--- Exercise input Enclosed Below ---
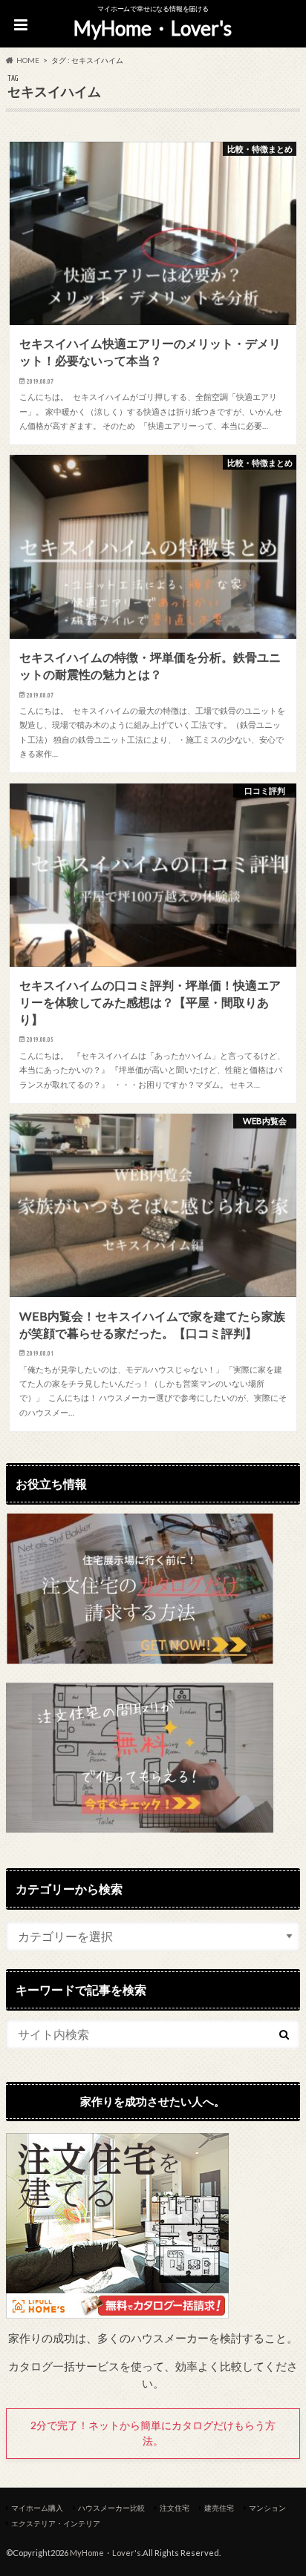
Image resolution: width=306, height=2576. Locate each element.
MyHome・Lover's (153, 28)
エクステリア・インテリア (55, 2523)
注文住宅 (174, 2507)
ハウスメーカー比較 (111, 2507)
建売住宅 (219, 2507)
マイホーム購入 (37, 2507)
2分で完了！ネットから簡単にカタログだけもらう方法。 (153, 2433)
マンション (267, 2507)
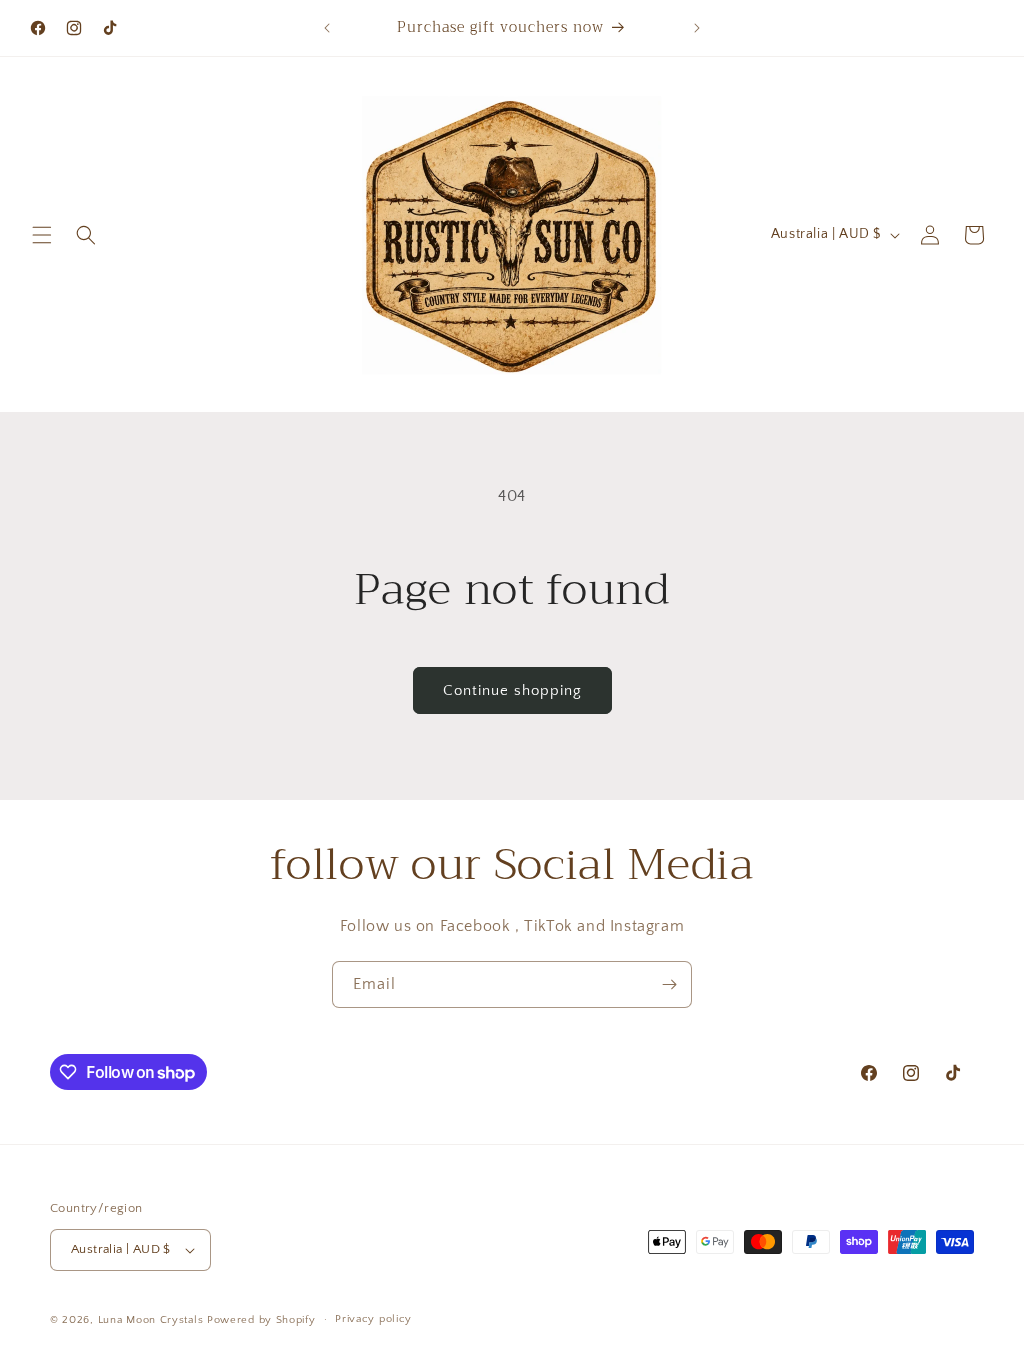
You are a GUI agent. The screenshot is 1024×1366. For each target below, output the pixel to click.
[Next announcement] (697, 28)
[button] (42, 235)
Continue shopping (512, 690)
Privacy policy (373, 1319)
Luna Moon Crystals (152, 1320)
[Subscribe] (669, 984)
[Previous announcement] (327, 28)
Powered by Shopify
--- End of Enclosed Exercise input ---
#### Problem to work on:
Output all the records, word for word, with no pictures in the copy.

#### Exercise response:
Image resolution: width=306, height=2576. Locate each element.
MyHome・Lover's (153, 28)
エクステリア・インテリア (55, 2523)
注文住宅 (174, 2507)
ハウスメーカー比較 (111, 2507)
建売住宅 (219, 2507)
マイホーム購入 (37, 2507)
2分で完了！ネットから簡単にカタログだけもらう方法。 (153, 2433)
マンション (267, 2507)
You are a GUI agent. The screenshot is 1024×1366. For each target below, output the pixel to click.
[Next announcement] (697, 28)
[button] (42, 235)
Continue shopping (512, 690)
Privacy policy (373, 1319)
Luna Moon Crystals (152, 1320)
[Subscribe] (669, 984)
[Previous announcement] (327, 28)
Powered by Shopify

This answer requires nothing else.